Nu lag het voor de hand dat de auteur van Vom Erkennen des literarischen Kunstwerks krachtens zijn aandacht voor de wijze waarop een kunstwerk gerecipieerd wordt door de lezer zich met dit recipiëren vlakbij, zoal niet middenin, de receptietheorie moest bevinden. Hij zou deze theorie misschien niet aldus genoemd hebben, maar moet de gedachtengang die eraan ten grondslag ligt, blijkens zijn boek gekend hebben.
Het door mevrouw dr R. Bouckaert-Ghesquiere (SpdL 18, 1976, 137-152) gesignaleerde ‘nieuwe’ werk in Ingarden Gegenstand und Aufgaben der Literaturwissenschaft, Tübingen, 1976, opent - na een brede inleiding van de uitgever - met een vertaling in het Duits van de ‘Anhang’ die toegevoegd was aan Ingardens Poolse tekst (1937) waarnaar Vom Erkennen vertaald werd. Die ‘Anhang’ is het eerste deel van een voordracht die Ingarden in 1935 in Warschau hield. Het is eigenlijk jammer dat deze ‘Anhang’ niet meteen met Vom Erkennen verscheen: zij had tal van misverstanden met betrekking tot Ingardens opvattingen kunnen wegnemen. Ingarden was een strikt systematicus, die wanneer hij onderwerp a behandelde, niet sprak over onderwerp b (tenzij dit voor bepaalde aspecten onontkoombaar was). Het kan dan bij de behandeling van a lijken dat hij b negeert. Hij negeert dat echter alleen in dit geval omdat hij iets anders behandelt, maar het betekent niet dat het andere probleem zijn aandacht niet zou hebben.

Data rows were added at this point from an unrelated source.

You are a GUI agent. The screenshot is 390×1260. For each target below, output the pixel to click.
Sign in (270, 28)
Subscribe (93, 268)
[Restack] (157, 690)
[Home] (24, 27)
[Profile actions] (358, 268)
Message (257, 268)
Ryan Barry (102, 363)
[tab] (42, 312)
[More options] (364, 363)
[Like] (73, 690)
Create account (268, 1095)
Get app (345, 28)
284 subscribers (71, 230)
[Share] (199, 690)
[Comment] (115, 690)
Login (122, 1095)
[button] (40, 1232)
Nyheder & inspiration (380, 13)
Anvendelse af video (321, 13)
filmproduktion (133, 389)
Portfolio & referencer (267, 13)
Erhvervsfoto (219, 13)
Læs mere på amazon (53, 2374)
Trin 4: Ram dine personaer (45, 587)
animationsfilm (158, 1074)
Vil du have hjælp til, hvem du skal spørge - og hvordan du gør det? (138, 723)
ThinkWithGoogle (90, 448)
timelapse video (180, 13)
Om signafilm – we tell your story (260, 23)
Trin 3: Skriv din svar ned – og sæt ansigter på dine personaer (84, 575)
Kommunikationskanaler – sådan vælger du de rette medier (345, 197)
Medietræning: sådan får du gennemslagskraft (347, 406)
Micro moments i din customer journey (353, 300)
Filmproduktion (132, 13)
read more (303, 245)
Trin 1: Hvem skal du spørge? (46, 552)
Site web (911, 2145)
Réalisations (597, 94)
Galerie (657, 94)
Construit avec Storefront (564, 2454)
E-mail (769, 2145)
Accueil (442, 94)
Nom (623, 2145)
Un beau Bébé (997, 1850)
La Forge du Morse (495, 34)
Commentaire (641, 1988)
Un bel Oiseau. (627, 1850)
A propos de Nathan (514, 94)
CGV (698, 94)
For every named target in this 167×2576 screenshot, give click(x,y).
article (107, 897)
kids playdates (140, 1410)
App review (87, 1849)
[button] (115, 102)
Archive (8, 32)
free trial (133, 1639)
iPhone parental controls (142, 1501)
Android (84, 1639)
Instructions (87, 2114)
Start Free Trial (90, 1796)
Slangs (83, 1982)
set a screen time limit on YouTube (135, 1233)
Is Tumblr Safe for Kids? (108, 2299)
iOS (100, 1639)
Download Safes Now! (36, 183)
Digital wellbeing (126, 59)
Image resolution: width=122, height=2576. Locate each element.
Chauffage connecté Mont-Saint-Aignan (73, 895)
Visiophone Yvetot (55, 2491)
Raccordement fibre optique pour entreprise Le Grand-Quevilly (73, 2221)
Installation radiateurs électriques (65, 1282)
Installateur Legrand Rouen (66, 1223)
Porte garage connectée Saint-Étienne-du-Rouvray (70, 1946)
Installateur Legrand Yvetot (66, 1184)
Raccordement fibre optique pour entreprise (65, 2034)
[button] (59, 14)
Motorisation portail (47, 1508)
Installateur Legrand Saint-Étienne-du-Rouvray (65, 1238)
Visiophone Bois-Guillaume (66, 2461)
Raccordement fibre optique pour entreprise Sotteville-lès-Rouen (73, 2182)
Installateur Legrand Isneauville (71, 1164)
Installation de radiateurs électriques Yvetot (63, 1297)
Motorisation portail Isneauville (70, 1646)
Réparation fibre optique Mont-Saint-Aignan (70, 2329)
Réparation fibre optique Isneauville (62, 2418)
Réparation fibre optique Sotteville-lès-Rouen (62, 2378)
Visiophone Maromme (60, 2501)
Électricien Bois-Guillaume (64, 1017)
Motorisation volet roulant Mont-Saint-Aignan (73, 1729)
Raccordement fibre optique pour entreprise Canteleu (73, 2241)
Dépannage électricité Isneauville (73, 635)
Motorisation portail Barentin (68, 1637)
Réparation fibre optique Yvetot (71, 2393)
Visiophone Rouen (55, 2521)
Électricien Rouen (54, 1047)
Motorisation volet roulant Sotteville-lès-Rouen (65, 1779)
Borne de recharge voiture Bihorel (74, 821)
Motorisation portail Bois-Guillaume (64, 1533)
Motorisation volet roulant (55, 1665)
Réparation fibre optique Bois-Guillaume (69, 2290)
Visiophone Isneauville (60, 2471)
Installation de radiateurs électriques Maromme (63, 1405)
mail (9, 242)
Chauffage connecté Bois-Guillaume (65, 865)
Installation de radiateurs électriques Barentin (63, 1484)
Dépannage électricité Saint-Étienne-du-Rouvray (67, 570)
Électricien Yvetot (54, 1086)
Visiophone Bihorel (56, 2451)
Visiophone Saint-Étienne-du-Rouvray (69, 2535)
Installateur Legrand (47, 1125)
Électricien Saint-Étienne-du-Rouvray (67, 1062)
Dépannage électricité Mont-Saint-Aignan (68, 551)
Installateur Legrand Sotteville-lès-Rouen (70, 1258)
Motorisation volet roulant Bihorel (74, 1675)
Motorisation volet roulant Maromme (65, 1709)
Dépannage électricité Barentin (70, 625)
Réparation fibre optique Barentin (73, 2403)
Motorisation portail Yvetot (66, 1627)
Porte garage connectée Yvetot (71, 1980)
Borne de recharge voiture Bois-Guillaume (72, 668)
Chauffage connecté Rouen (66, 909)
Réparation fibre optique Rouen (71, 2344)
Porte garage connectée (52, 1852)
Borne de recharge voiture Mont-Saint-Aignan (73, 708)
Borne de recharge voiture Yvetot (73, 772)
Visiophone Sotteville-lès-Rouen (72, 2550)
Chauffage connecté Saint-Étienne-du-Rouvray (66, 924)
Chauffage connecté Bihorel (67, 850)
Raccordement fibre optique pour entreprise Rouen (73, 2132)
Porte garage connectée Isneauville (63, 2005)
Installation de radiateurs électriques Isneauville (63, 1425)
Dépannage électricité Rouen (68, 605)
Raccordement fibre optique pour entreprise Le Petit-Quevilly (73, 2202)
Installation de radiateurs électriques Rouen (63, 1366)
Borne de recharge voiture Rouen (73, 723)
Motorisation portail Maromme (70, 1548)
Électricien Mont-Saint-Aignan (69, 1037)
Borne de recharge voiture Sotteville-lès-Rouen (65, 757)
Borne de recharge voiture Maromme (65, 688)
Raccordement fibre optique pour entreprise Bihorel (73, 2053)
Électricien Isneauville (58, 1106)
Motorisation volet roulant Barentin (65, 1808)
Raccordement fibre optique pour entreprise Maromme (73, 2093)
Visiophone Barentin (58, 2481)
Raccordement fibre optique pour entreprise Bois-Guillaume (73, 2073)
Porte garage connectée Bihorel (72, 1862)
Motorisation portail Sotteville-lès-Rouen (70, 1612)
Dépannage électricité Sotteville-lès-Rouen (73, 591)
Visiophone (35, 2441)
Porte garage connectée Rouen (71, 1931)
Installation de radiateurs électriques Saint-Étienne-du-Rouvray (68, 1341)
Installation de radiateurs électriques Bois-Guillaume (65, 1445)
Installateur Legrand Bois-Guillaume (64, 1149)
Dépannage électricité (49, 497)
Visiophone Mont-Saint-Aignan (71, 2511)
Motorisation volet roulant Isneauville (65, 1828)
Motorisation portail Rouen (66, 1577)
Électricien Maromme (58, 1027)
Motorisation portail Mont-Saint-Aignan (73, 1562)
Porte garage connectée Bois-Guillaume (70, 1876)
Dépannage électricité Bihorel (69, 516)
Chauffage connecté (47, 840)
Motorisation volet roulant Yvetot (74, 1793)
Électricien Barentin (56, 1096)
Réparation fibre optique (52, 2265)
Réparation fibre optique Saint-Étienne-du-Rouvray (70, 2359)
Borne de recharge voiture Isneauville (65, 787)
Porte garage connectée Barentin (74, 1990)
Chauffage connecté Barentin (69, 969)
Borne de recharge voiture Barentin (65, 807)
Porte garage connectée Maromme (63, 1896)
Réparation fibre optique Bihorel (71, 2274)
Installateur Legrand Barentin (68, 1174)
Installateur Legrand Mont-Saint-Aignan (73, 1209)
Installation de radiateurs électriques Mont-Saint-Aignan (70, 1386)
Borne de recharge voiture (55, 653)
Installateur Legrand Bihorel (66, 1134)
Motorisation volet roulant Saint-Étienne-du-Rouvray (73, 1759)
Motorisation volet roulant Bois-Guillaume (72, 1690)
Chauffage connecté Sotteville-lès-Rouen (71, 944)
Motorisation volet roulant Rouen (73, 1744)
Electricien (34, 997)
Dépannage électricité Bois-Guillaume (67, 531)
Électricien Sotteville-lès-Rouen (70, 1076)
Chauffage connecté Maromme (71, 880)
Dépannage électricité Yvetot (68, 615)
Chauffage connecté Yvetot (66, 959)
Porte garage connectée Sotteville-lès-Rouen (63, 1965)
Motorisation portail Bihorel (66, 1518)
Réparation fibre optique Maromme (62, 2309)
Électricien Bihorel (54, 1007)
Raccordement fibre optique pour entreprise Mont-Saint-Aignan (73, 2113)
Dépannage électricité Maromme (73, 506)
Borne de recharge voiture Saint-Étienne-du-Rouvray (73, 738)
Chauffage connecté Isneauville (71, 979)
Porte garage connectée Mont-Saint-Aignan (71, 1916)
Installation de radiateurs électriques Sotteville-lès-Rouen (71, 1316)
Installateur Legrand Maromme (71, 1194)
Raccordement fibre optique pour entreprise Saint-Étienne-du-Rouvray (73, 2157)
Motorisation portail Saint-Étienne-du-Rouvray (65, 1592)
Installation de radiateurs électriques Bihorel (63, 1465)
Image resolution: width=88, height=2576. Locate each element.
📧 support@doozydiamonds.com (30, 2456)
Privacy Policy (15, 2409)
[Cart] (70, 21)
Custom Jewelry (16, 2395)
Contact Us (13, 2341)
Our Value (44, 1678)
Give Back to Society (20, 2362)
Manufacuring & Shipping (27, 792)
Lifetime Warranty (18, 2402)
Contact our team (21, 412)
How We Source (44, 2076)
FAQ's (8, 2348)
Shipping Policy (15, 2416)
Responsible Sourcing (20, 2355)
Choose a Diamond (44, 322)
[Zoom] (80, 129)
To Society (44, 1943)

Uit de ‘Anhang’ nu blijkt overduidelijk dat tal van vraagstukken die samenhangen met het letterkundig werk, de werken en hun samenhang, en de geschiedenis ervan, volledig zijn aandacht hadden. De paragraaf 8 van bedoelde studie behandelt vijf bladzijden lang dat wat sinds enige tijd de receptie van het werk heet. Hij opent die paragraaf met de volgende passus: ‘Der Umstand, dasz es verschiedene zulässige und daher gleichberechtigte Konkretisationen ein und desselben literarischen Werks gibt, eröffnet der Literaturgeschichte neue Aufgaben, die, soweit mir bekannt, bisher nicht bearbeitet wurden. Es geht nämlich um die Darstellung einer Geschichte der Konkretisation (curs. van Ingarden) eines bestimmten literarischen Werks in einer bestimmten Epoche oder in verschiedenen Epochen, und im Zusammenhang damit um die Geschichte des “Lebens” des literarischen Werks’.
Dit alles wordt verder uitgewerkt, relatief uitvoerig (het onderwerp Gegenstand und Aufgaben des ‘Wissens von der Literatur’ telt 28 bladzijden; vijf daarvan aan dit onderdeel is dus nogal wat).